→ Input data:
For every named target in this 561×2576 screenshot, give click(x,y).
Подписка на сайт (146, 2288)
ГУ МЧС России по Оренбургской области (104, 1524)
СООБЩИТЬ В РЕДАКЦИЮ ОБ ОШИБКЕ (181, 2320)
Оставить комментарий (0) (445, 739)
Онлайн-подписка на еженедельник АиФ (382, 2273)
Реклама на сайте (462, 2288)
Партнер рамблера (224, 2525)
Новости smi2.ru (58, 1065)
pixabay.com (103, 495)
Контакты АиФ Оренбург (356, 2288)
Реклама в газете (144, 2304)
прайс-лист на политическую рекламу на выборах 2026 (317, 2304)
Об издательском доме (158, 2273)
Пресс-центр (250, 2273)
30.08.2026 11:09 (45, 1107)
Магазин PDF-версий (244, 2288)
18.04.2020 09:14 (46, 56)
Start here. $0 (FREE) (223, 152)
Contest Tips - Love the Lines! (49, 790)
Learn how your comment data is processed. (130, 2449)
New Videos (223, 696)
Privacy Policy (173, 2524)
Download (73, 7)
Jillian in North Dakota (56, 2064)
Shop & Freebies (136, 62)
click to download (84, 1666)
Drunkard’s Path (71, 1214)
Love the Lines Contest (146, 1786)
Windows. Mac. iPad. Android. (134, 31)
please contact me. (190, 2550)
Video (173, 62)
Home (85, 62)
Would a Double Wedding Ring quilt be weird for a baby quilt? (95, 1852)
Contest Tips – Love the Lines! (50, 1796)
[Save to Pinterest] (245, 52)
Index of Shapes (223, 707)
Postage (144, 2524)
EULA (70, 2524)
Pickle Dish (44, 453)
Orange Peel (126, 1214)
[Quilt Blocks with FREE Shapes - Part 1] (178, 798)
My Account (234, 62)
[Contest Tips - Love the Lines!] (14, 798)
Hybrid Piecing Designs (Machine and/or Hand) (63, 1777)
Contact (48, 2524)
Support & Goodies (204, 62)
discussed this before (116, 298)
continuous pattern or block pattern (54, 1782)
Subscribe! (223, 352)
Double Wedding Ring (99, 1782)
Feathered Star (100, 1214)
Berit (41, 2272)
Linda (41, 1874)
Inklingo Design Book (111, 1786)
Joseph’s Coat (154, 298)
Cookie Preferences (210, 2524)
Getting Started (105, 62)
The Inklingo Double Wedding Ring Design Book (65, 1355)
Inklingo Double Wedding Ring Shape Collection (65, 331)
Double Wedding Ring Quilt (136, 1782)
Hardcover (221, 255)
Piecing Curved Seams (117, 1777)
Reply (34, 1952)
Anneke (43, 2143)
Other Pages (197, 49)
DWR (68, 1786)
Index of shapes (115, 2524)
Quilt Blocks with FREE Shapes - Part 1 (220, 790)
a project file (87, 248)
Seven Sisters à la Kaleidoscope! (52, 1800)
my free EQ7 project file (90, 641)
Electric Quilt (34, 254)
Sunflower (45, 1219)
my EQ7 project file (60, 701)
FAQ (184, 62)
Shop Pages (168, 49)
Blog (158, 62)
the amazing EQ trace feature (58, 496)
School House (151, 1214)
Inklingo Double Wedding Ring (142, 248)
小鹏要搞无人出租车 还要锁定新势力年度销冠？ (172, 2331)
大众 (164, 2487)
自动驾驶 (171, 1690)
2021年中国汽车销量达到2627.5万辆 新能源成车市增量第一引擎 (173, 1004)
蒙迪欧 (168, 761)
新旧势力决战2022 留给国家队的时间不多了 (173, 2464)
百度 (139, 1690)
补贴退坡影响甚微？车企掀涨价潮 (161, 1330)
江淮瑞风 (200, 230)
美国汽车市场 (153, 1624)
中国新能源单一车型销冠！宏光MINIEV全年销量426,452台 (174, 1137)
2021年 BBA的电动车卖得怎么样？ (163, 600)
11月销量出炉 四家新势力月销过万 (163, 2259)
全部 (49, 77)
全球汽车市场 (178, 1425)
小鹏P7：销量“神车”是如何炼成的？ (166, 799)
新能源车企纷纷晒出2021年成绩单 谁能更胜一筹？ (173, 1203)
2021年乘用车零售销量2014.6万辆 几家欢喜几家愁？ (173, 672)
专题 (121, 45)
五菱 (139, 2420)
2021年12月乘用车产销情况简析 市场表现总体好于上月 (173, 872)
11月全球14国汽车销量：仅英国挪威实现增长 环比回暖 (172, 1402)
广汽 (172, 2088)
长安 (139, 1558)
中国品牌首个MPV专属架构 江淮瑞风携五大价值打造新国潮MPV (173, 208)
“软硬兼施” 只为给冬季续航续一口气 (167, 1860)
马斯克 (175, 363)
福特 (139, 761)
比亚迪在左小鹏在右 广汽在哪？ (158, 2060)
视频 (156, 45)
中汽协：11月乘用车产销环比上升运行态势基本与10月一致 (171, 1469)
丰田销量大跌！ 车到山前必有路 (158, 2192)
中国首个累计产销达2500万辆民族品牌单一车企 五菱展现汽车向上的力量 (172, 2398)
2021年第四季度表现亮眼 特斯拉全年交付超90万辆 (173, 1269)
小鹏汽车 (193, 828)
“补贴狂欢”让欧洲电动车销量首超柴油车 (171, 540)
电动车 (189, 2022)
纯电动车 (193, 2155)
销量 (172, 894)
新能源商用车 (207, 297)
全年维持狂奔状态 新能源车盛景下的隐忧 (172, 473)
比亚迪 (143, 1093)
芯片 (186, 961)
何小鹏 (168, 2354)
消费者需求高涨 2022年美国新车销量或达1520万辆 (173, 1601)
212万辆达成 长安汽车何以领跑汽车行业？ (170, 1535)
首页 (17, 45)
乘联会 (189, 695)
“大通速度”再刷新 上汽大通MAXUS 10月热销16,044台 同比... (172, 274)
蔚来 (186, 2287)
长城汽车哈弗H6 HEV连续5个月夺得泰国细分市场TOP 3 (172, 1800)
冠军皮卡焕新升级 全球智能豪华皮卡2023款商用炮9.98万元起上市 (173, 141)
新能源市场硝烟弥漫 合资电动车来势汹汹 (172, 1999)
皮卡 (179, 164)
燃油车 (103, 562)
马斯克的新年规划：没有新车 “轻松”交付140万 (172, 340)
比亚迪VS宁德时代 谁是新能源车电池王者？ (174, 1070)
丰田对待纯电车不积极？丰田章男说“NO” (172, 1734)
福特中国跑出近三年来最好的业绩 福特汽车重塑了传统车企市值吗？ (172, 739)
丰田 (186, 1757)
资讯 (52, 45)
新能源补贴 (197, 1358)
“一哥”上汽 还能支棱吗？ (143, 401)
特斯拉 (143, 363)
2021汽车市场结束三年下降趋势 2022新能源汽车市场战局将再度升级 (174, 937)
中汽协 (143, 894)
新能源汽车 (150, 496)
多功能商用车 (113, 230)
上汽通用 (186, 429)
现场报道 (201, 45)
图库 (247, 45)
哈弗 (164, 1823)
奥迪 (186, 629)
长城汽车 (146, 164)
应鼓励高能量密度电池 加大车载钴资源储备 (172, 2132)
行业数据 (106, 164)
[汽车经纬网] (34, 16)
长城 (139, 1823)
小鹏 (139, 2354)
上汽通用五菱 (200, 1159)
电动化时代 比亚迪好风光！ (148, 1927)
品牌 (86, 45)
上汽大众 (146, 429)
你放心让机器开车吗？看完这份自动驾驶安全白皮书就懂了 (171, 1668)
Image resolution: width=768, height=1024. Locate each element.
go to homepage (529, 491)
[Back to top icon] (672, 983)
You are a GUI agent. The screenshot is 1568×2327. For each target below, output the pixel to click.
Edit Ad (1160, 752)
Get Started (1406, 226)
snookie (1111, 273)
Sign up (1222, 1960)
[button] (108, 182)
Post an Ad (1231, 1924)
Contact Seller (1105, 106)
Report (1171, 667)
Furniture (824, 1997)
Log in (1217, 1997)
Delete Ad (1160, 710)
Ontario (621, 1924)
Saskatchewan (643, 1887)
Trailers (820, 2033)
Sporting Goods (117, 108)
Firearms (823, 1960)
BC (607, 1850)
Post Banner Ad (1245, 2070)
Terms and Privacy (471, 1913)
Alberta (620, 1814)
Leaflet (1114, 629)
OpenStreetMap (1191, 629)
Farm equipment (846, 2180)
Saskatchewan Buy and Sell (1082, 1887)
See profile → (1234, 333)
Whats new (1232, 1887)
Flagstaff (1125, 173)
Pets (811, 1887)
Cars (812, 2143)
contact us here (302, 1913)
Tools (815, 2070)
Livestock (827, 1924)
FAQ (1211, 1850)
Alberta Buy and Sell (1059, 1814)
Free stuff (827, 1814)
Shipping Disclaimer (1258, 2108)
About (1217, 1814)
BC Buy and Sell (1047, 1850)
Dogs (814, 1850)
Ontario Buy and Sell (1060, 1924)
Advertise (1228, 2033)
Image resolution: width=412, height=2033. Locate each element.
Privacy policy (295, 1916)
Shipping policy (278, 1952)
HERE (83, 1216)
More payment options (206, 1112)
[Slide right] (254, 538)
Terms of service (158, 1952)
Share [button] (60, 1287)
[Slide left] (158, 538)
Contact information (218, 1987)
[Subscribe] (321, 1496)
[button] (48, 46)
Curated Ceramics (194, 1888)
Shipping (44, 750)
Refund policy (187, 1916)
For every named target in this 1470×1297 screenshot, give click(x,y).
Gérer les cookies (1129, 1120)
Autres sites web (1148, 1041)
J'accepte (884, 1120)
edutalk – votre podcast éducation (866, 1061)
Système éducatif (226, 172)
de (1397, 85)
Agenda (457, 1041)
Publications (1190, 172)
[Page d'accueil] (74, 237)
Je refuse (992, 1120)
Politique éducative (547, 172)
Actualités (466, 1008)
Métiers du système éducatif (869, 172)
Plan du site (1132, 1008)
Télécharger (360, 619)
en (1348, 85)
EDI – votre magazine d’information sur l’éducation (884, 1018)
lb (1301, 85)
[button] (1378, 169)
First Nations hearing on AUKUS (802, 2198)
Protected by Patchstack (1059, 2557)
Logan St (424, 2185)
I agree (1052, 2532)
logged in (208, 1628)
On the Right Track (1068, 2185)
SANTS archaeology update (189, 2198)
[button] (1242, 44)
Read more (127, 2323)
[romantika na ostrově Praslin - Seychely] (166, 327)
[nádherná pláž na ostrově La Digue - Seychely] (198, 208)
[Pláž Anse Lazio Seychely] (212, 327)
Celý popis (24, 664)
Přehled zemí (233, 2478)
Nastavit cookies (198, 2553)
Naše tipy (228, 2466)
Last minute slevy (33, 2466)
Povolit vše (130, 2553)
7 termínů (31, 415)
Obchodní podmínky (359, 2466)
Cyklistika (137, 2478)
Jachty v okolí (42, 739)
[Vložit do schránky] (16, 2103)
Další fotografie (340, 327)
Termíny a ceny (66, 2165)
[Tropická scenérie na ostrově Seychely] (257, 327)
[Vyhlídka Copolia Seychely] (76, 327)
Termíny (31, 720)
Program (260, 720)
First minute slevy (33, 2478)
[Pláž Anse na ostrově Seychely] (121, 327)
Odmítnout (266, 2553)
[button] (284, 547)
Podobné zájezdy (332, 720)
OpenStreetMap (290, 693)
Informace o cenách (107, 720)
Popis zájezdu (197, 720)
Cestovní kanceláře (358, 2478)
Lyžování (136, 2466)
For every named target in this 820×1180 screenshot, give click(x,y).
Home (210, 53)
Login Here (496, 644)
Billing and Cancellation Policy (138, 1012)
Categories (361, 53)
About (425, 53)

→ Task statement: Return exactly, and only, the lines above starting at the line that contains "电动车 (189, 2022)" and ending at the line that contains "Privacy policy (295, 1916)".

→ Result for this task:
电动车 (189, 2022)
纯电动车 (193, 2155)
销量 (172, 894)
新能源商用车 (207, 297)
全年维持狂奔状态 新能源车盛景下的隐忧 (172, 473)
比亚迪 (143, 1093)
芯片 (186, 961)
何小鹏 (168, 2354)
消费者需求高涨 2022年美国新车销量或达1520万辆 (173, 1601)
212万辆达成 长安汽车何以领跑汽车行业？ (170, 1535)
首页 (17, 45)
乘联会 (189, 695)
“大通速度”再刷新 上汽大通MAXUS 10月热销16,044台 同比... (172, 274)
蔚来 (186, 2287)
长城汽车哈弗H6 HEV连续5个月夺得泰国细分市场TOP 3 (172, 1800)
冠军皮卡焕新升级 全球智能豪华皮卡2023款商用炮9.98万元起上市 (173, 141)
新能源市场硝烟弥漫 合资电动车来势汹汹 (172, 1999)
皮卡 (179, 164)
燃油车 (103, 562)
马斯克的新年规划：没有新车 “轻松”交付140万 (172, 340)
比亚迪VS宁德时代 谁是新能源车电池王者？ (174, 1070)
丰田对待纯电车不积极？丰田章男说“NO” (172, 1734)
福特中国跑出近三年来最好的业绩 福特汽车重塑了传统车企市值吗？ (172, 739)
丰田 (186, 1757)
资讯 (52, 45)
新能源补贴 (197, 1358)
“一哥”上汽 还能支棱吗？ (143, 401)
特斯拉 (143, 363)
2021汽车市场结束三年下降趋势 2022新能源汽车市场战局将再度升级 (174, 937)
中汽协 (143, 894)
新能源汽车 (150, 496)
多功能商用车 (113, 230)
上汽通用 (186, 429)
现场报道 (201, 45)
图库 (247, 45)
哈弗 (164, 1823)
奥迪 (186, 629)
长城汽车 (146, 164)
应鼓励高能量密度电池 加大车载钴资源储备 (172, 2132)
行业数据 (106, 164)
[汽车经纬网] (34, 16)
长城 (139, 1823)
小鹏 (139, 2354)
上汽通用五菱 (200, 1159)
电动化时代 比亚迪好风光！ (148, 1927)
品牌 (86, 45)
上汽大众 (146, 429)
你放心让机器开车吗？看完这份自动驾驶安全白皮书就懂了 (171, 1668)
Image resolution: width=768, height=1024. Locate each element.
go to homepage (529, 491)
[Back to top icon] (672, 983)
You are a GUI agent. The screenshot is 1568×2327. For each target below, output the pixel to click.
Edit Ad (1160, 752)
Get Started (1406, 226)
snookie (1111, 273)
Sign up (1222, 1960)
[button] (108, 182)
Post an Ad (1231, 1924)
Contact Seller (1105, 106)
Report (1171, 667)
Furniture (824, 1997)
Log in (1217, 1997)
Delete Ad (1160, 710)
Ontario (621, 1924)
Saskatchewan (643, 1887)
Trailers (820, 2033)
Sporting Goods (117, 108)
Firearms (823, 1960)
BC (607, 1850)
Post Banner Ad (1245, 2070)
Terms and Privacy (471, 1913)
Alberta (620, 1814)
Leaflet (1114, 629)
OpenStreetMap (1191, 629)
Farm equipment (846, 2180)
Saskatchewan Buy and Sell (1082, 1887)
See profile → (1234, 333)
Whats new (1232, 1887)
Flagstaff (1125, 173)
Pets (811, 1887)
Cars (812, 2143)
contact us here (302, 1913)
Tools (815, 2070)
Livestock (827, 1924)
FAQ (1211, 1850)
Alberta Buy and Sell (1059, 1814)
Free stuff (827, 1814)
Shipping Disclaimer (1258, 2108)
About (1217, 1814)
BC Buy and Sell (1047, 1850)
Dogs (814, 1850)
Ontario Buy and Sell (1060, 1924)
Advertise (1228, 2033)
Image resolution: width=412, height=2033. Locate each element.
Privacy policy (295, 1916)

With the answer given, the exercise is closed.